▶ **Try it**: Reproduce word for word the stretch of the standing frame text from "- Try bringing" through "reduced standing tolerance.".

▶ **Source extract**:

Clinical consideration:
- Adjustable footplates that allow some appropriate plantarflexion can reduce distal gastrocnemius tension and aid extensibility proximally at the knee. It can possibly enable knee extensors to work on end range activation during more active standing in the frame.
- Depth adjustable knee supports that can accommodate knee flexion contractures and tightness, but can also be gradually moved into extension as appropriate.
- Further food for thought: the Soleus muscle is a single joint ankle plantarflexor that is thought to be a major anti-gravity muscle in standing and walking [1]. It is commonly reduced in volume and weak across GMFCS levels in Cerebral Palsy [1,2]. Could use of fixed AFO’s positioned at plantigrade, and footplates positioned in a similar manner, in standing affect the activity of a weak and shortened soleus in these populations? Could there then be consideration towards allowing some plantarflexion in these orthoses or footplate position to encourage soleus activity?
Hip flexor tightness
When knees flex, hips flex and when knees extend, hips extend. This can easily be overlooked when positioning in standing frames, as hip and knee flexor tightness are common issues in individuals requiring standing frame support. Whilst improving knee extension can be a key factor in maximising weightbearing and encouraging a stretch to muscles like the hamstrings and gastrocnemius, it can place tension through tight hip flexors and influence posture elsewhere in the chain.
For example, placing tension on key hip flexors, such as the iliopsoas muscle complex which originates from the iliac fossa of the pelvis, sacrum and transverse processes of lumbar vertebrae, can affect pelvic position. As the hip moves into extension, a shortened resting length in this complex may pull the pelvis into anterior tilt and create an exaggerated lordosis in standing.

Clinical considerations:
- If lordosis is a concern try reducing tension at the knee with adjustable knee supports, within an appropriate range.
- Try bringing the pelvis into a more neutral position with de – rotational pelvic belts or adjustable pelvic pads.
Hip adductor tightness
Hip adductor tightness presents an additional challenge in supported standing, particularly if applying alternative standing strategies.
As discussed in our previous blog on abducted standing, introducing hip abduction in standing is often used to reduce hip adductor tone and maintain hip stability through optimal re-positioning of the femoral head within the hip joint. Typically, the aim is for 15-30 degrees of hip abduction at each hip, in neutral hip extension.However, where adductors are tight, pushing further into hip abduction may result in discomfort and reduced standing tolerance.

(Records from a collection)
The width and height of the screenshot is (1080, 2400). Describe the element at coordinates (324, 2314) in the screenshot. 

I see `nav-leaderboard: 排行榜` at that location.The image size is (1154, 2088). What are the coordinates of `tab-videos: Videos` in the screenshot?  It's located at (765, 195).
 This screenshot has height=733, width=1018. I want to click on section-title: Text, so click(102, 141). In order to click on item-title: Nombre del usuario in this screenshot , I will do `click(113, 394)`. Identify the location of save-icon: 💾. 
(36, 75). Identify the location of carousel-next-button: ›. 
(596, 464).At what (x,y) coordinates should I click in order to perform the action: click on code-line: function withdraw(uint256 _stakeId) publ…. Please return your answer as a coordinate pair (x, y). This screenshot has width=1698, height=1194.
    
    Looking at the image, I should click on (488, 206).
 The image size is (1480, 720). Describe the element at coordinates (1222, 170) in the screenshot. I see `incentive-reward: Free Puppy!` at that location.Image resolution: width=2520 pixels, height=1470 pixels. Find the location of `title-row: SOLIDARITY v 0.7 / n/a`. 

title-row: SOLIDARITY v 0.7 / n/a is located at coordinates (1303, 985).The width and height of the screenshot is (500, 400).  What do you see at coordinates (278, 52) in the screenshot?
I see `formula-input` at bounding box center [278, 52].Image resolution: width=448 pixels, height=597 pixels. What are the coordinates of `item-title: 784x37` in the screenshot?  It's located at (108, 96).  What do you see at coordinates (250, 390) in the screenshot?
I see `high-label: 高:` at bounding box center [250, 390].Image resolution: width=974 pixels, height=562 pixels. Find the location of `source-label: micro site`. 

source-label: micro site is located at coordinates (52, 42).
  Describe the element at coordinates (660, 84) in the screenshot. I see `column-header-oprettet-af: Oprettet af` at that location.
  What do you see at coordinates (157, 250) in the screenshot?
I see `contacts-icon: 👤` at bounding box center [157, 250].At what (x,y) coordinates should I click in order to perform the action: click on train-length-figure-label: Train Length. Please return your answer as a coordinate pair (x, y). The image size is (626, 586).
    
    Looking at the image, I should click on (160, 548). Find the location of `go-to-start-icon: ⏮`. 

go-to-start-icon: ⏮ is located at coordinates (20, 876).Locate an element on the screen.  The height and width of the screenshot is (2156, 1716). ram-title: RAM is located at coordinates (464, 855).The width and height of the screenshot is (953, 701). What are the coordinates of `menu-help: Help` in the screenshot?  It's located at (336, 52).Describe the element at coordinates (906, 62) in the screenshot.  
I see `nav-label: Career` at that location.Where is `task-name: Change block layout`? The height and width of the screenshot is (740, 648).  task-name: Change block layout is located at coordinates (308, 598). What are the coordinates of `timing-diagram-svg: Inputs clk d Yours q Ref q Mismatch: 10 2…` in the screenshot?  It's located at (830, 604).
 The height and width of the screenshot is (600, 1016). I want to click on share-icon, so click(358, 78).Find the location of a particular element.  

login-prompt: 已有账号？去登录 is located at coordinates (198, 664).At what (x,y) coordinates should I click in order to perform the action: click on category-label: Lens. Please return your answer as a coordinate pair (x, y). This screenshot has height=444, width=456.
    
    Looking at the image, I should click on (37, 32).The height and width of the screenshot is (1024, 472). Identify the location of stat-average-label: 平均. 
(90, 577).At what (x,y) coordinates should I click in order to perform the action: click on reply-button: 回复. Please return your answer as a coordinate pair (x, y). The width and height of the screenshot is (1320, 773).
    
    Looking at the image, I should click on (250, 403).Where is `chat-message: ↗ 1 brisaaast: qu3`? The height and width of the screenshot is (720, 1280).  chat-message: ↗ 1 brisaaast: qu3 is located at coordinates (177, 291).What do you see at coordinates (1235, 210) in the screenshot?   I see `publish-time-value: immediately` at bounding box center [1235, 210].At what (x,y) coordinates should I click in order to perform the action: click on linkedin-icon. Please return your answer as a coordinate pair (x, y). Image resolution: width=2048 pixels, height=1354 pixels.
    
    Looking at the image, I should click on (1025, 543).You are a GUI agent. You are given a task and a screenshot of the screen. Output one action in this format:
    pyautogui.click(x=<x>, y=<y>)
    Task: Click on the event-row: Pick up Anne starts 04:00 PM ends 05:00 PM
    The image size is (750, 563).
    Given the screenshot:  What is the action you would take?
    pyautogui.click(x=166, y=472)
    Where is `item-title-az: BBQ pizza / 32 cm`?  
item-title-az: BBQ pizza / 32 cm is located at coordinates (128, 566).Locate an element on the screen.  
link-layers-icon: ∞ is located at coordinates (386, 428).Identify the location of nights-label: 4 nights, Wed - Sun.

▶ **Response box**:
- Try bringing the pelvis into a more neutral position with de – rotational pelvic belts or adjustable pelvic pads.
Hip adductor tightness
Hip adductor tightness presents an additional challenge in supported standing, particularly if applying alternative standing strategies.
As discussed in our previous blog on abducted standing, introducing hip abduction in standing is often used to reduce hip adductor tone and maintain hip stability through optimal re-positioning of the femoral head within the hip joint. Typically, the aim is for 15-30 degrees of hip abduction at each hip, in neutral hip extension.However, where adductors are tight, pushing further into hip abduction may result in discomfort and reduced standing tolerance.